Breaking Glass Houses: Fawzia Afzal-Khan’s Book Shattering the Stereotypes

Breaking Glass Houses: Fawzia Afzal-Khan’s Book Shattering the Stereotypes June 2, 2008

It’s a common assumption that Muslim women don’t—or can’t—speak for themselves. Fawzia Afzal-Khan aims to break that idea into tiny pieces with a book: Shattering the Stereotypes: Muslim Women Speak Out (2005). The book is a compilation of works written by different Muslim women, with a forward written by Nawal El Saadawi.

In the introduction, Afzal-Khan explains that this books aims to counter the negative attitudes and ideas about Muslim women that are still proliferated post-9/11. It’s divided into works of non-fiction, poetry, journalism, religious discourses, fiction, and plays. Many of the authors in the book use 9/11 as a catalyst, writing about its effects on their lives or examining the effects it had on other Muslim women’s lives. Many of the non-fiction and poetry focus on this point. Suheir Hammad’s “first writing since” is a poignant reflection on being an Arab Muslim New Yorker in the days after the attacks (shameless personal bias alert: love Hammad).

Other works focus on what came after 9/11. Barbara Nimri Aziz’s journalism piece “Are you O.K.?” reflects on her work as a journalist trying to escape Iraq because of the impending U.S. invasion. Bina Sharif’s play “An Afghan Woman” features an Afghan woman talking to a western audience who sees her on television because of the U.S.’s “war on terror” in Afghanistan.
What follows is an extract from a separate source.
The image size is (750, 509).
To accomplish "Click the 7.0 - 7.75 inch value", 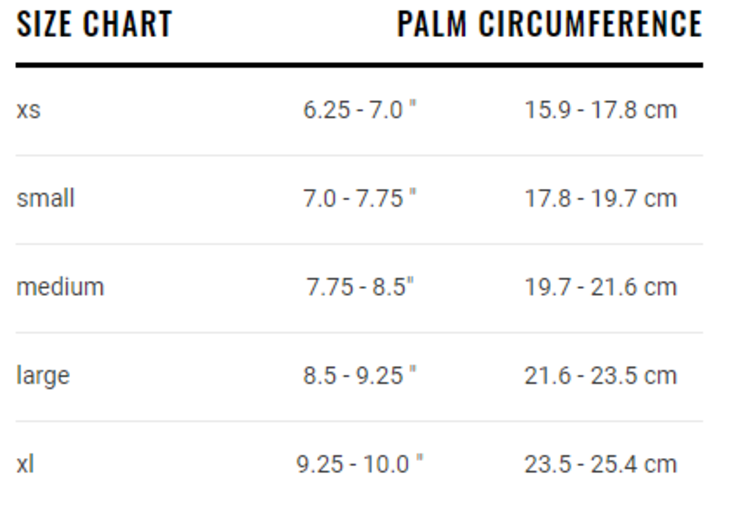I will point(359,198).
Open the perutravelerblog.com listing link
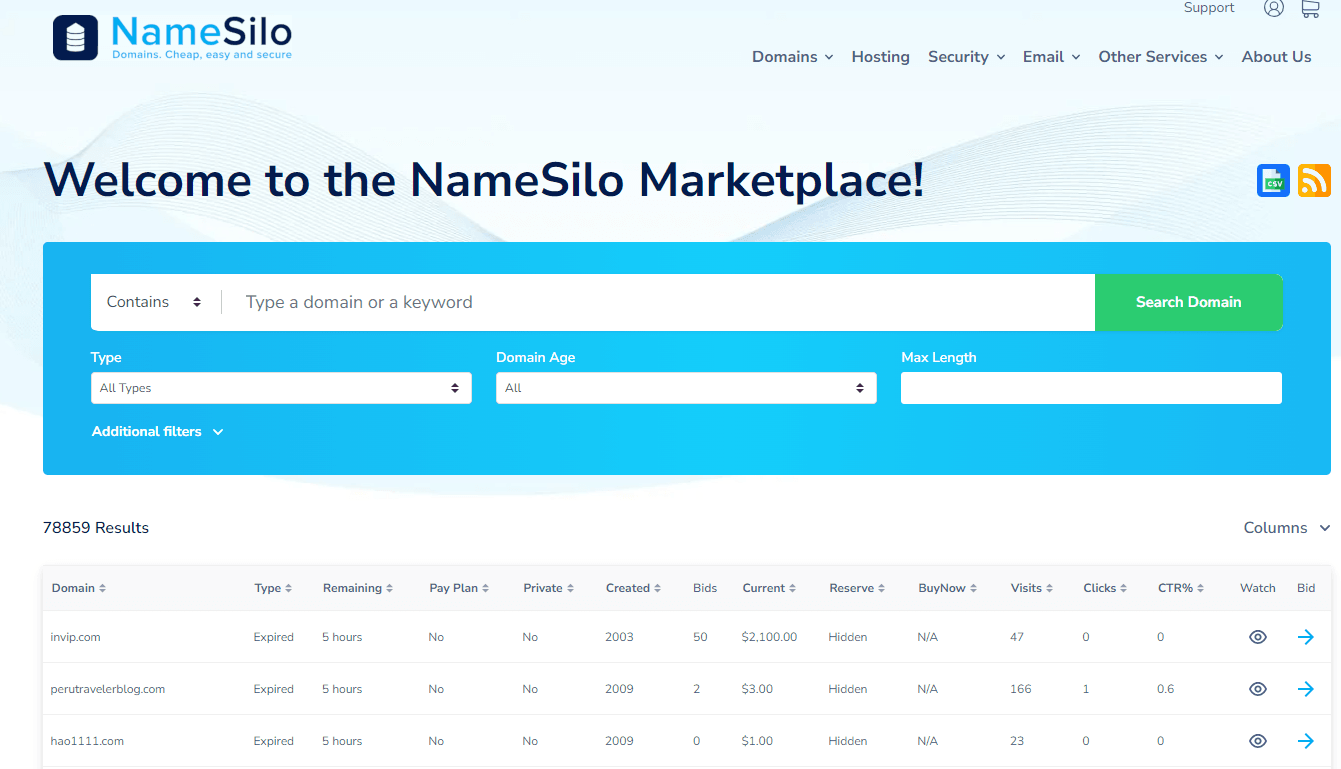This screenshot has height=769, width=1341. tap(107, 688)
But there are works that focus on other issues important to Muslim women. Mohja Kahf’s poem, “Little Mosque Poems,” dismantles the problem of mosques that are not welcoming to women. Azizah al-Hibri’s “Muslim Women’s Rights in the Global Village: Challenges and Opportunities” that appears in the “religious discourses” section is a well-reasoned, well-researched treatise on how Islam is taken away from Muslim women, despite al-Hibri’s biased characterizations of men as inherently aggressive and false hypothesis that North American Muslims transcend cultural restraints when it comes to Islam.

Nor do the plays of Maryam Habibian and Betty Shamieh revolve around 9/11. Habibian’s Forough’s Reflecting Pool: The Life and Work of Forugh Farrokhzad focuses on the life struggles and achievements through poetry of one of Iran’s greatest poets (shameless personal bias alert: love Farrokhzad), and Shamieh’s Chocolate in Heat—Growing Up Arab In America breaks down the ideas that Muslim women are always “from over there” and are unaware of societal and institutional forces of discrimination.

Eisa Nefertari Ulen, in her non-fiction piece “Tapping Our Strength,” writes about the possibilities that await Muslim women who recognize that inter-ideological alliances can be helpful rather than exploitative:

“The last place we women of all faiths need to suffer the indignity of judgment based solely on outward appearance is in the company of other women. Right now, half of American non-Muslim women encourage other women to be free by being naked, and the other half desperately tries to get women and girls to cover up. Meanwhile, the men simply get dressed in the morning…Non-Muslim women need to stop telling Muslim women their traditional Islamic garb symbolizes oppression. Muslim women need to open themselves to coalitions with women in mini-skirts. Only then will we work successfully toward a world where all women can truly wear what they feel.”

The book is a powerful one, and it successfully shatters stereotypes that Muslim women aren’t American and aren’t willing to speak up for themselves.